「公共サービス」
キャンベラに住んでもうかれこれ8年になりますが、いまだに物の値段を見て信じられない思いをすることがあります.
この動物園入園料などもその例ですが、公共のお金が投資されるべき(だと私が思う)ところに、お金が行っていないのです.
だってねえ、動物園じゃん.ちいちゃな子ども達が目を輝かしてお出かけするところなのよ.なあんで、家族入園料が7000円なわけ? 我々はこのときは、クーポン券を持って出かけたのでこの恐ろしい金額を払わなくて良かったのですが、うちの娘ちゃんはこのごく普通の動物園でもとてもとても喜んでいました。

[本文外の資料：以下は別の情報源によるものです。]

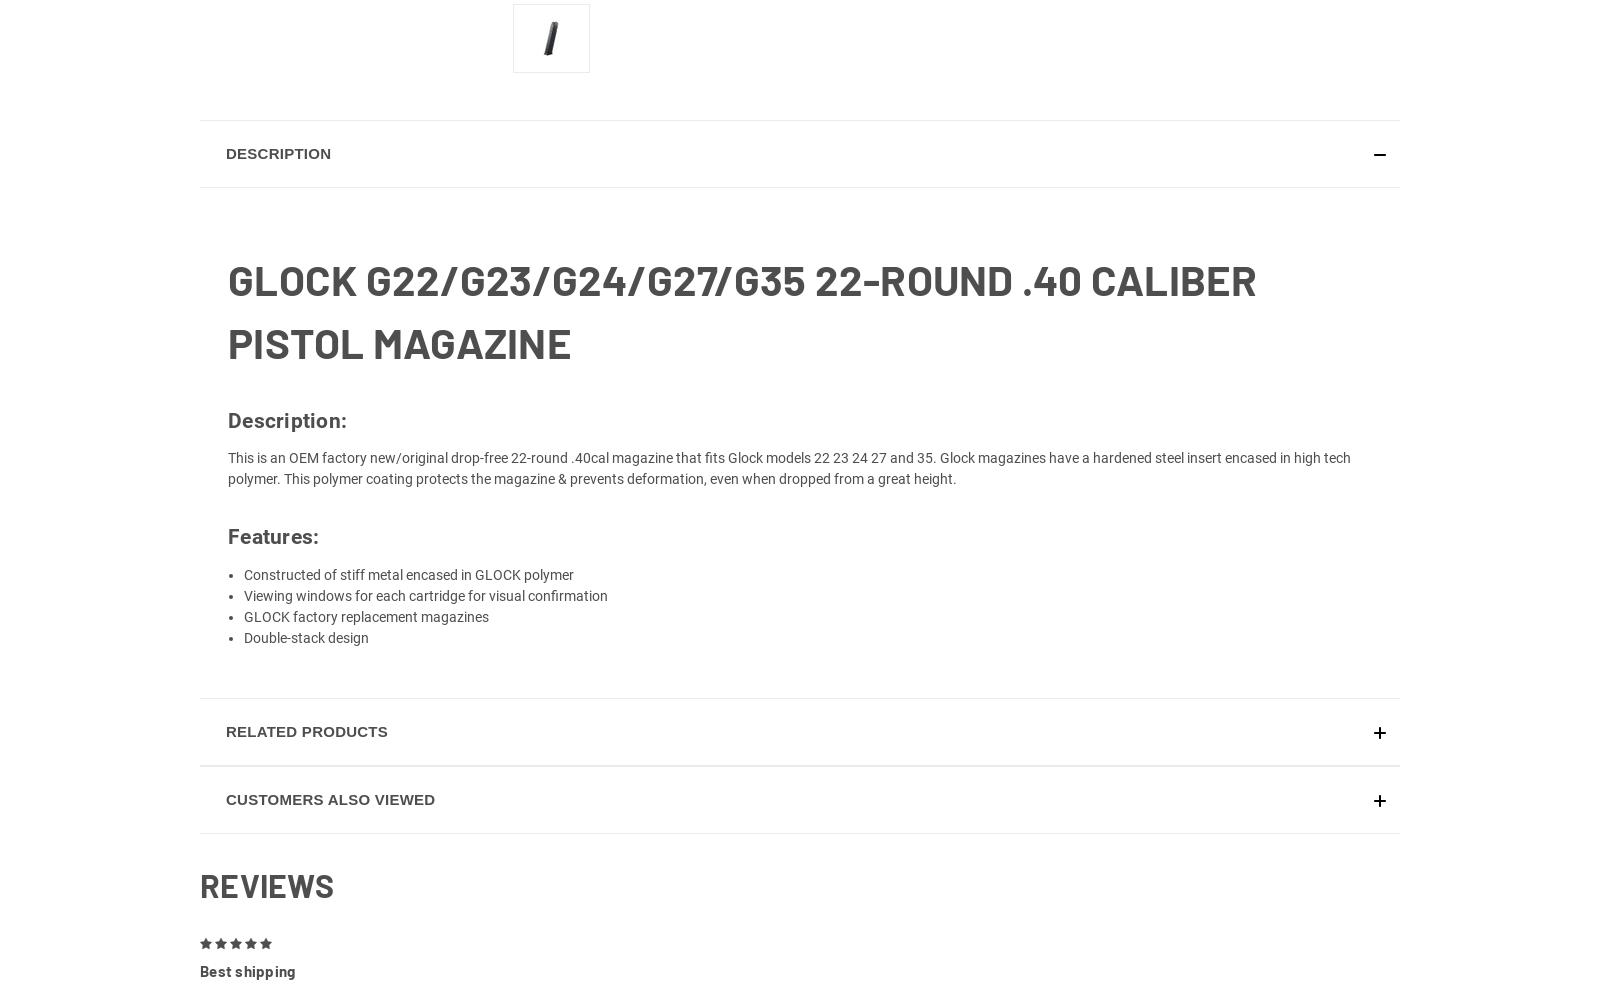 The image size is (1600, 984). What do you see at coordinates (273, 558) in the screenshot?
I see `'Features:'` at bounding box center [273, 558].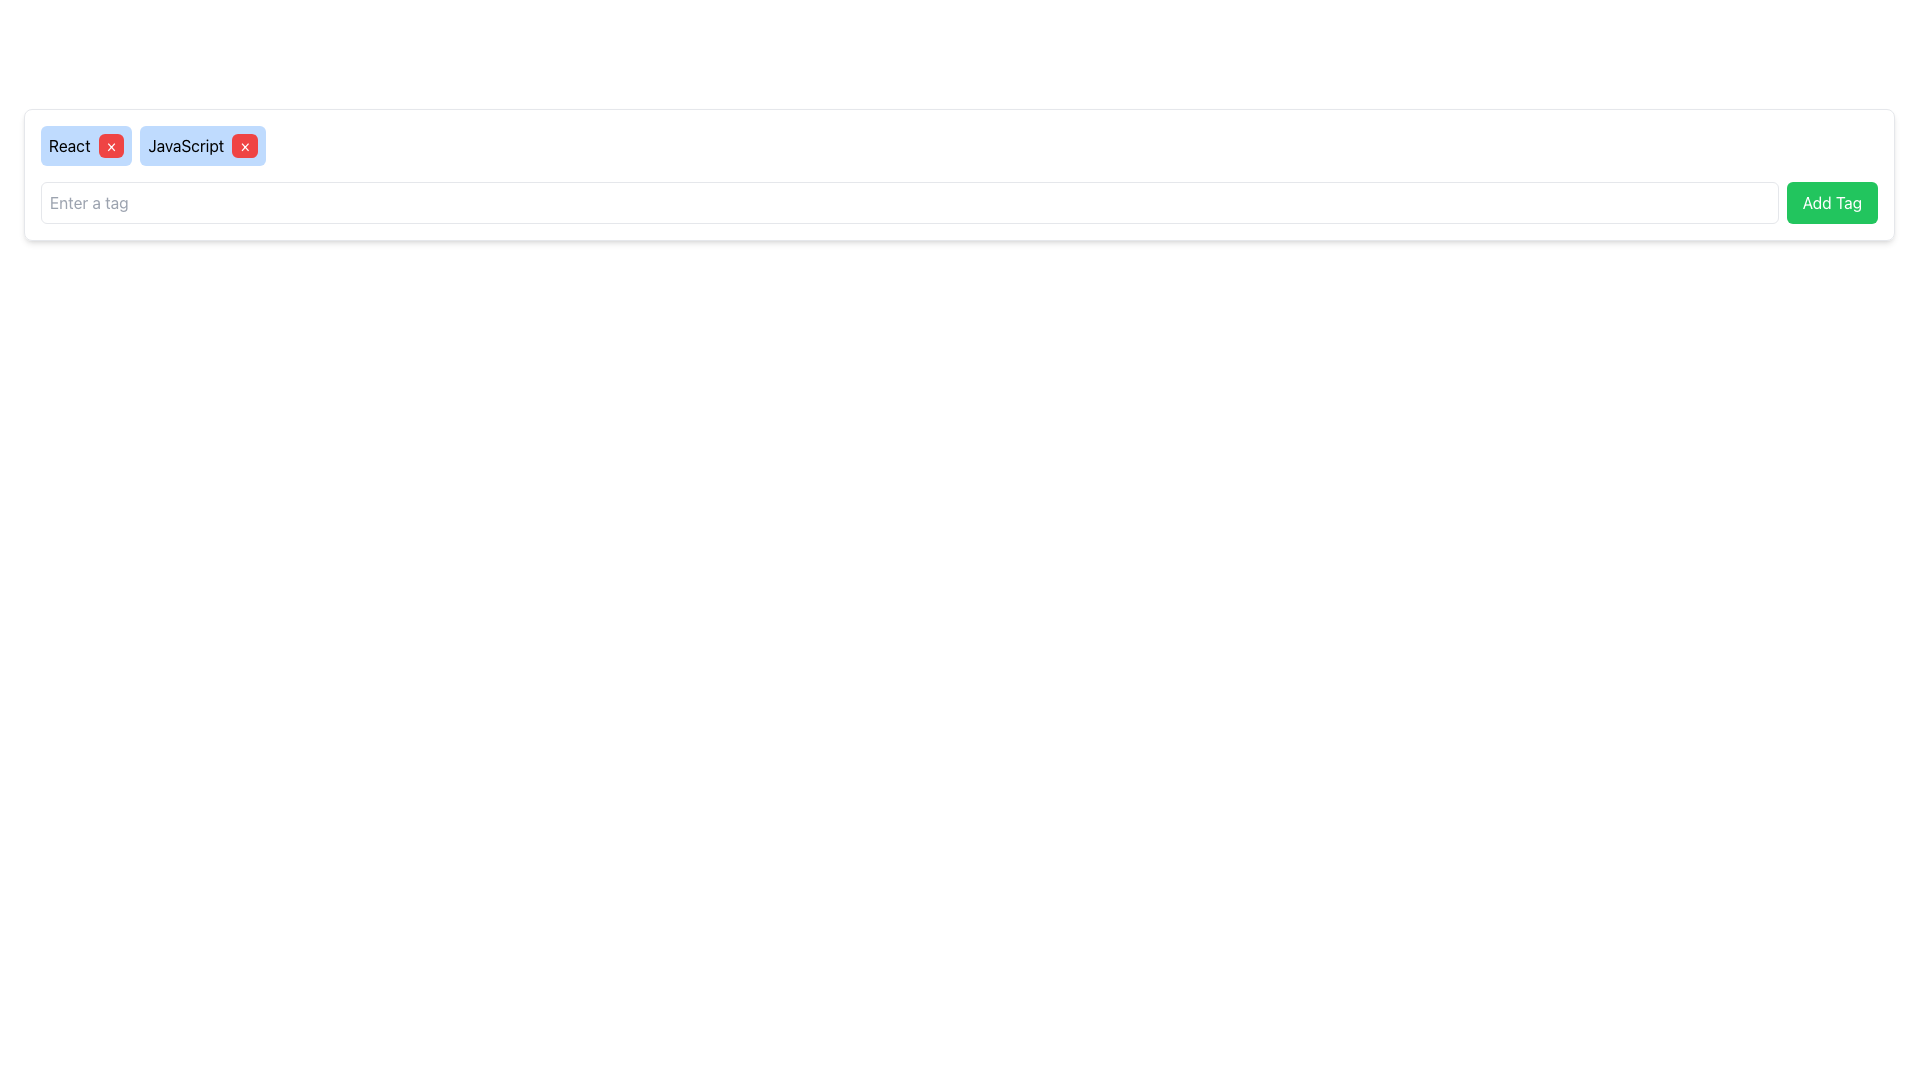  I want to click on the 'JavaScript' tag label, which is part of a horizontal list of tags located near the top of the interface, positioned between the 'React' tag and a button labeled '×', so click(186, 145).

どうしてこんな馬鹿高くなるかと言うと、ひとえにこの動物園が家族経営の私企業だからです.広い土地を購入して資本投資して、動物の購入から飼育、園の整備まで入場料とスポンサー料ででまかなっているからです.
日本のは大抵公営でしょう.サファリパークとかテーマパークとか派手目のものならいざ知らず、ほんとのごくごく普通の(象ちゃんはいないがキリンちゃんはいる)動物園なのです。子どもが400円くらいで楽しめなくちゃ、話にならないじゃん.

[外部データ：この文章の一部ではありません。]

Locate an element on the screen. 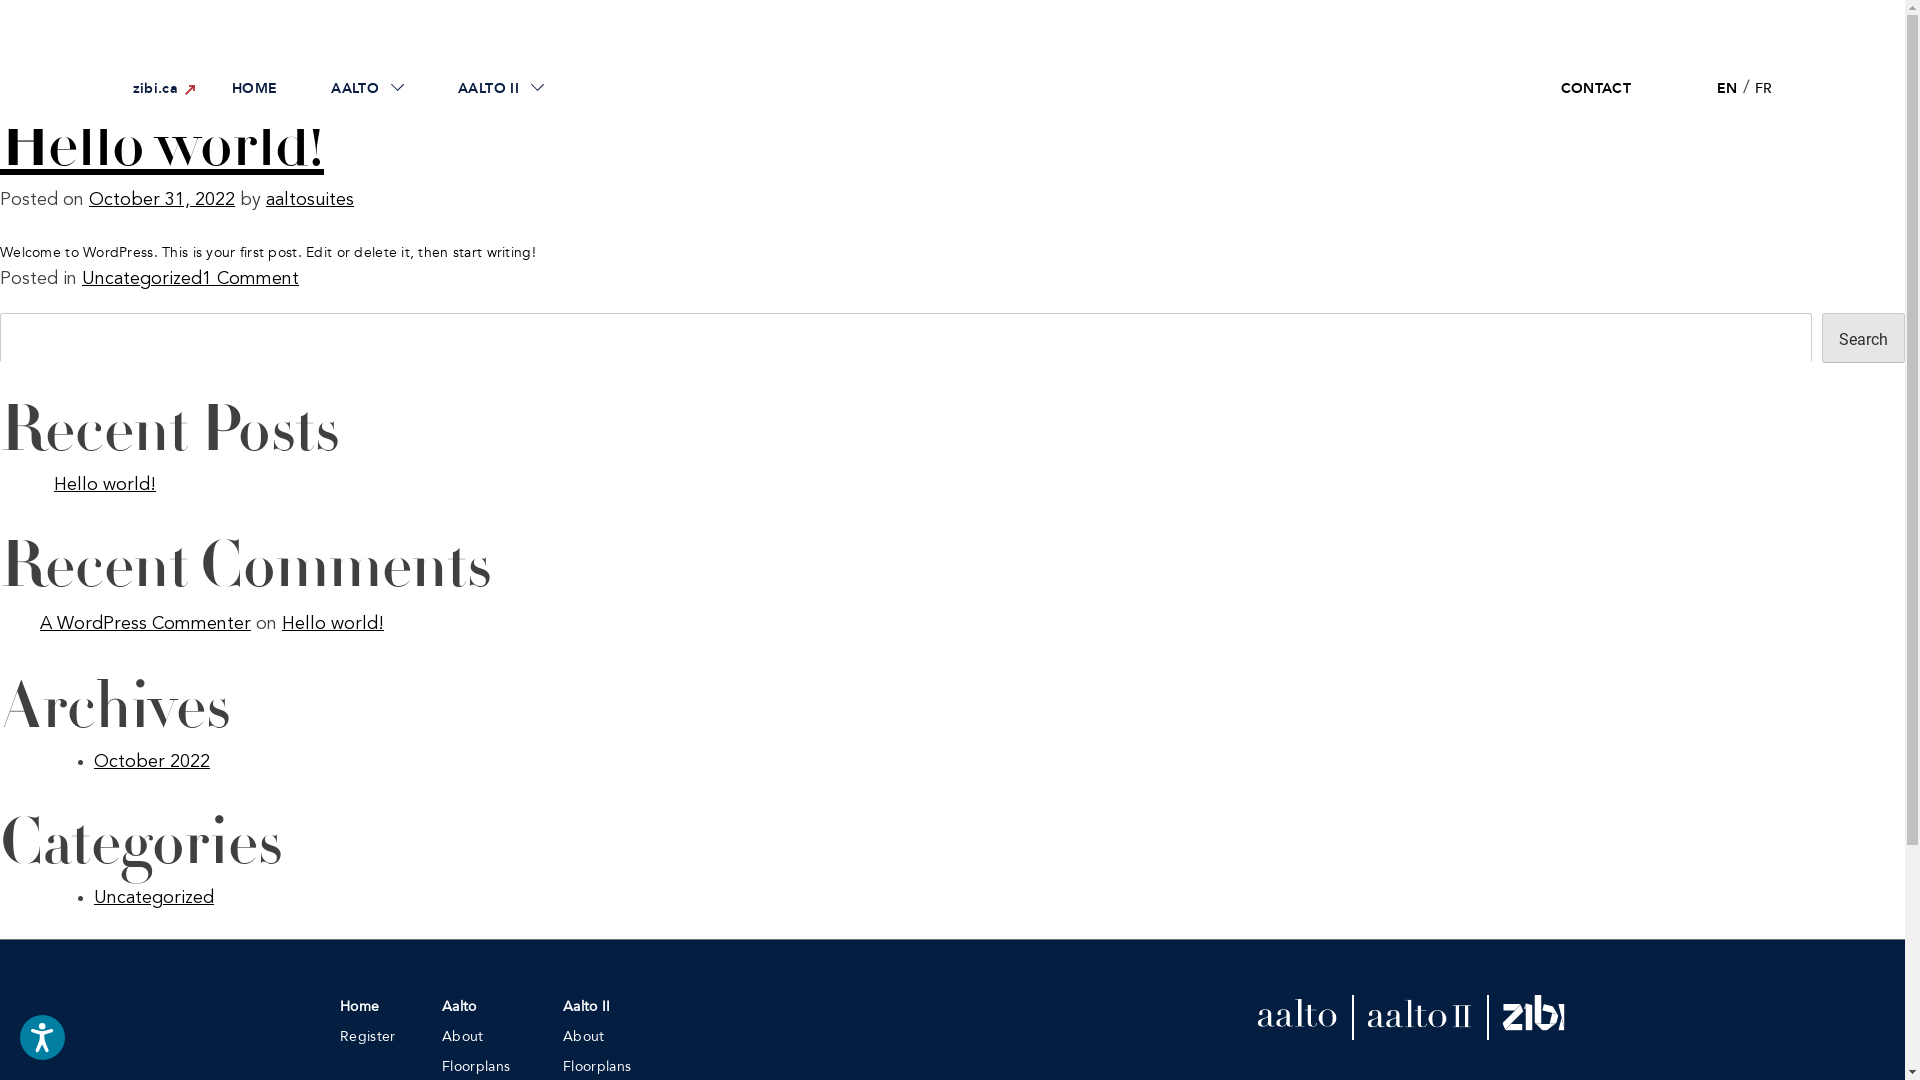  'EN' is located at coordinates (1726, 87).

別の例では、GP(ホームドクター)に出かけてちょびっと提出書類を書いてもらったところ、94ドルも請求されました. 15分かかるかかからないかの診察で、ただのルーティーンワークの一つだと思うけど、あまりの高さに問い返してしまいました.これはメディケア(国民保険のようなもの)から60ドル強返ってくるものではありますが、医者がぼりすぎだと思いました.ちなみに専門医に見てもらうにはGPの紹介状がなければならず、ということはそこで診察料を払い、それから専門医の予約を取って(ニヶ月くらいかかることもある)初診は最低でも150ドルくらいかかります.検査をすれば数百ドルが飛んでいきます.なんやねんそれ。

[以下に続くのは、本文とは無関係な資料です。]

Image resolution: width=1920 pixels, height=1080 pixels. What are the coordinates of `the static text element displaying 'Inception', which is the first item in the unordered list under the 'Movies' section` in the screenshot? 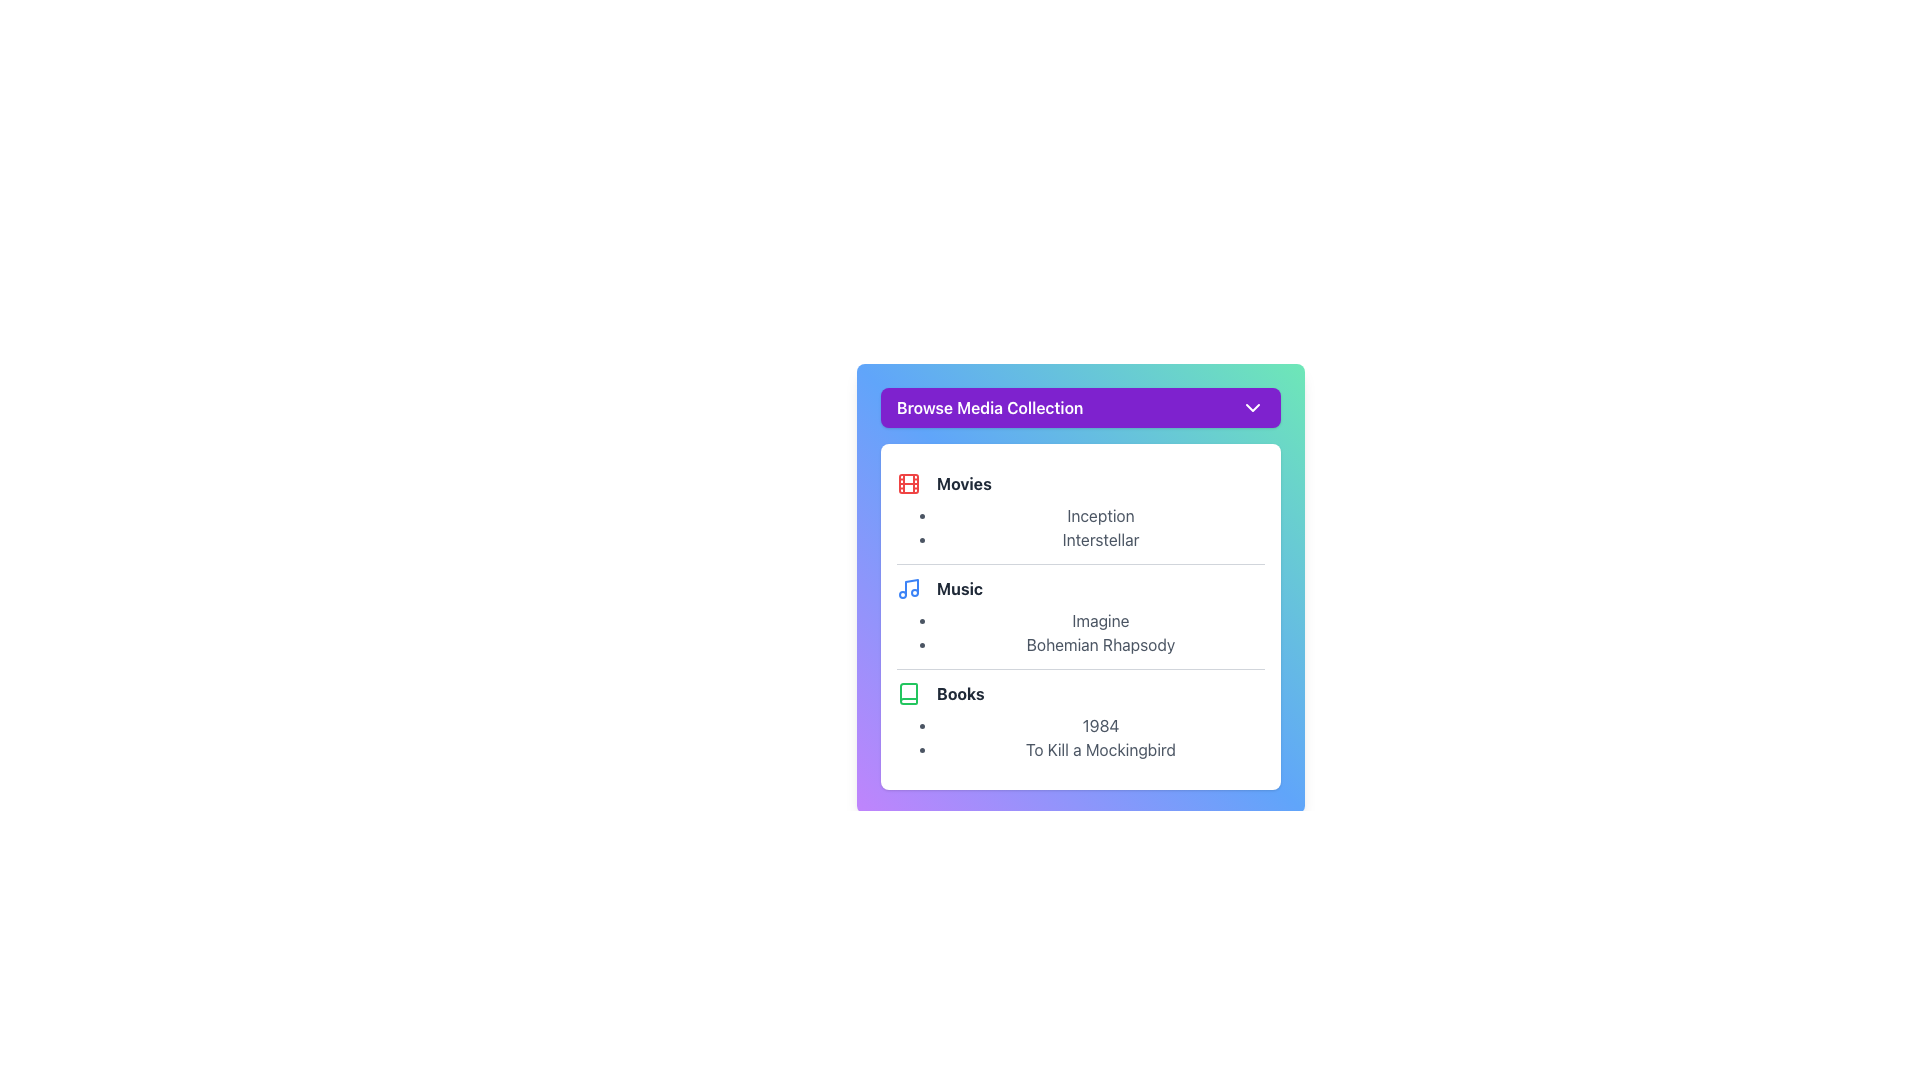 It's located at (1099, 515).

キャンベラの公共交通機関はバスですが、片道三ドルです。これ、高い高いと思っていたのですが、FARESAVERという10回回数券を買えば一回2.2ドルですみます.一律料金ですので、どこに行っても同じ値段です.(子どもと老人は半額)今のバブってる状況を考えれば
、2.2ドルは悪くないかもしれない。接続が悪いけど、タウンセンターにいくぶんには重宝するからね。
税金でまかなわれているからってその上であぐらをかいていたり儲けようとするのは最低だけど、公共サービスは、社会的弱者や人が弱っている時のセイフティネットとして働くようにしっかり整備してほしい.